“Adventure is a path. Real adventure – self-determined, self-motivated, often risky – forces you to have firsthand encounters with the world. The world the way it is, not the way you imagine it. Your body will collide with the earth and you will bear witness. In this way you will be compelled to grapple with the limitless kindness and bottomless cruelty of humankind – and perhaps realize that you yourself are capable of both. This will change you. Nothing will ever again be black-and-white.” –Mark Jenkins

Tuesday, 9 August 2016

Day 12 - Transfer to Zimbabwe

personal speedboat and captain!
Sad to go and even sadder to realise it was the last leg of our trip, we packed our bags, had another river-front breakfast and waited till it was time to leave.
Our transfer to the Vic Falls River lodge in Zimbabwe took 3 drivers, 2 passport checks and a speed boat! Yes, a luxury speedboat all to ourselves - we couldn't believe it. We had assumed we would be driving there, crossing the bridge over the gorge and north along the river - so you can imagine our shock when shortly after leaving the town of Vic falls, our driver pulled down a tiny track and let us out at a jetty. We were met by the captain, "Polite", and our bags were loaded onto a snazzy-looking, leather-seated speedboat and we headed upstream to the lodge. Awesome. We felt like royalty.
inside our tent at Vic Falls River Lodge!
chilling on the balcony of our tent overlooking the Zambezi
On arrival at the lodge, we were met by "Cuda", an over-excited new starter that spoke English with an American drawl and oddly repeated himself a number of times - we guessed it to be nerves. After a quick tour of the main lodge house, we were shown to our tent which has two showers, a free-standing bath and a plunge pool on the balcony! so we chilled there a while before returning to the open dining area for yet another luxury lunch. I'm down to only a single pair of trousers now... not through a lack of washing, but an over-abundance of good food, beer and wine. We retired to the bar area to blog a little and watch the warthogs snuffling in the grass on the bank, before deciding that our own balcony had a nicer ambience as well as a troop of baboons, monkeys and a family of about 20 mongoose running around.

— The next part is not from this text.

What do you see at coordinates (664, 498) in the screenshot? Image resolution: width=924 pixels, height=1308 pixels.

Monster Baobab tree with grazing giraffe
Polite took us on a game drive at dusk, by sheer luck just the two of us, and we saw baboons, vervet monkeys, kudu, waterbuck, impala, maribou stork, warthogs, 4 giraffe, zebra, kingfishers, hammerkop and guinea fowl. No cats sadly, or hyena, but apparently they are rare here. Poached too much in previous years and so numbers are still low in the area. We were given interesting facts about Aardvark and their dens and taught the many uses of the awesome Baobab trees which stand like ancient guards over the bush - one of which they believe is almost 1,000 years old.

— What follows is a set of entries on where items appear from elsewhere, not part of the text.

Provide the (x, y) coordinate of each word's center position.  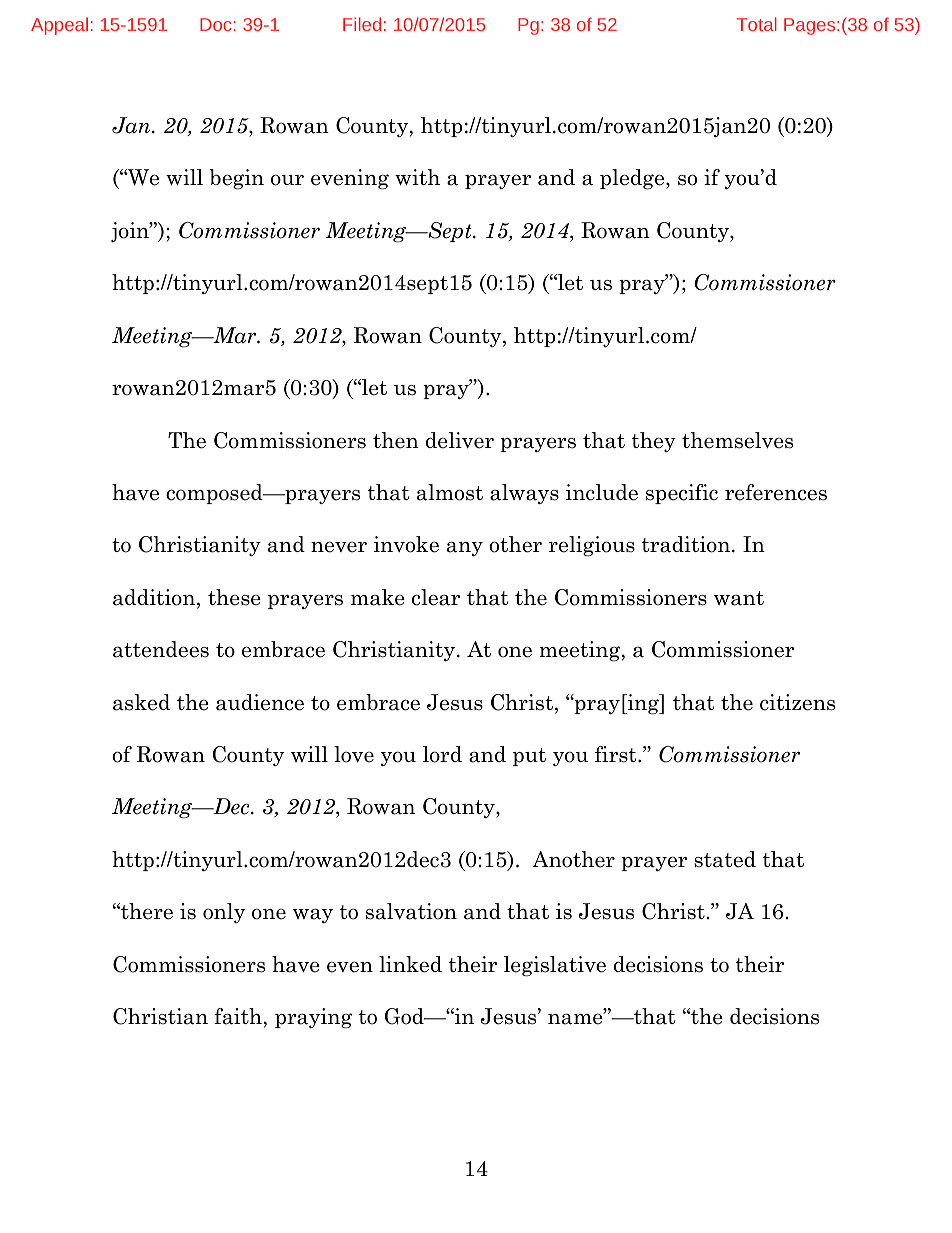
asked (141, 702)
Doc (216, 24)
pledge (633, 179)
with (417, 177)
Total (757, 24)
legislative (555, 966)
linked (410, 964)
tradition (687, 544)
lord (442, 754)
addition (155, 598)
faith (238, 1016)
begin (236, 179)
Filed (362, 24)
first (617, 754)
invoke (406, 544)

Polite picked a beautiful spot on the river for our Zambezi sundowners, watching the kingfishers and wishing we could stay longer. We now know that we had accidentally chosen the very best time of year to visit the river as the water is quite low and so you can see the dozens of small islands and dead trees that litter the riverbed. It was a lot to take in and one after the after the scenes kept appearing before us like something from a Rudyard Kipling book.
As soon as we arrived back at the lodge, we were told there were Elephants outside lodge number 5, so we jumped back in the truck and headed over there in the dark to spot Eles by torchlight - sadly they'd already gone when we got there, so we freshened up for dinner and Joshua escorted us back to our lodge for bed by 9pm. shattered, but happy.